Read through the listing below and copy each line in which the word "width" occurs.

▶ **Working data**:

##############################

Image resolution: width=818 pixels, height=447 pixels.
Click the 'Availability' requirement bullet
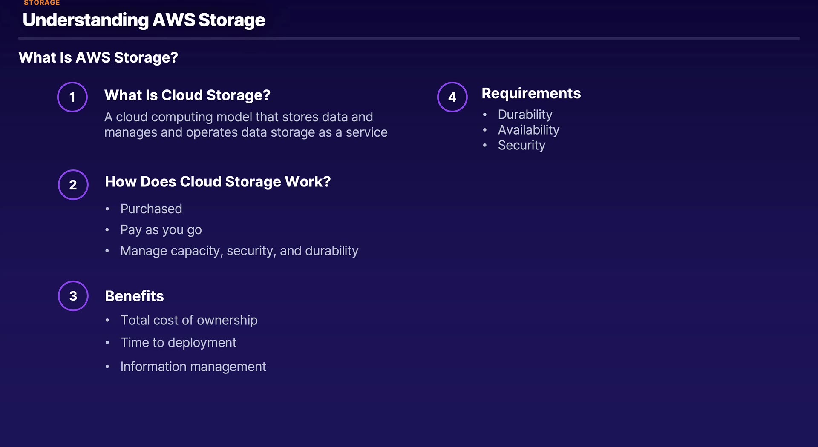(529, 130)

##############################

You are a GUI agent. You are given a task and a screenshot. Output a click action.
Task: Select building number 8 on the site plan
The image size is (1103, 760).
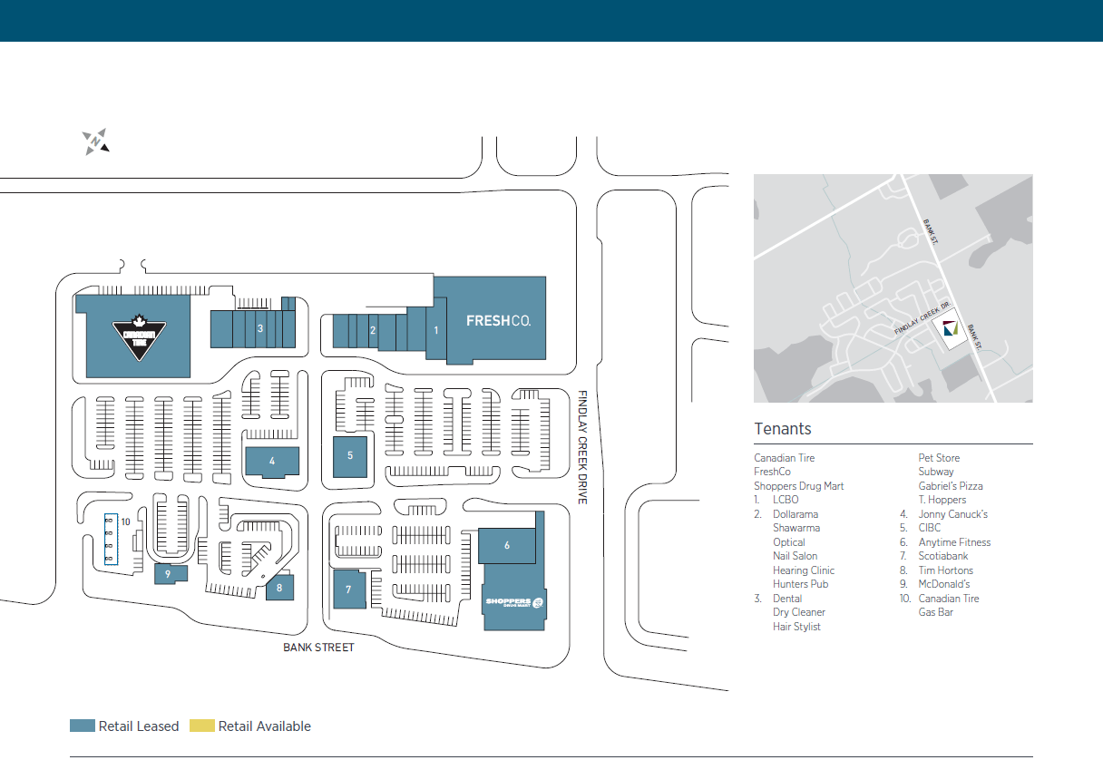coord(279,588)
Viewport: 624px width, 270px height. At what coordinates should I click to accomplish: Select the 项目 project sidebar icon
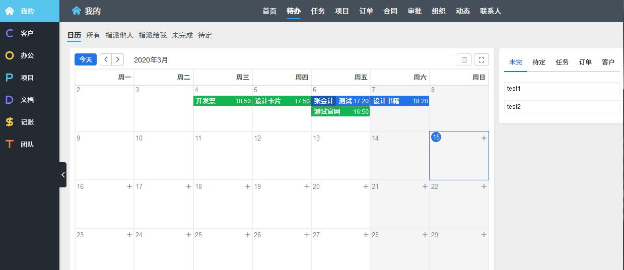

##############################

▶ **Response below**:
Image resolution: width=818 pixels, height=447 pixels.
Viewport: 624px width, 270px height. At what coordinates should I click to accomplish: Select the 项目 project sidebar icon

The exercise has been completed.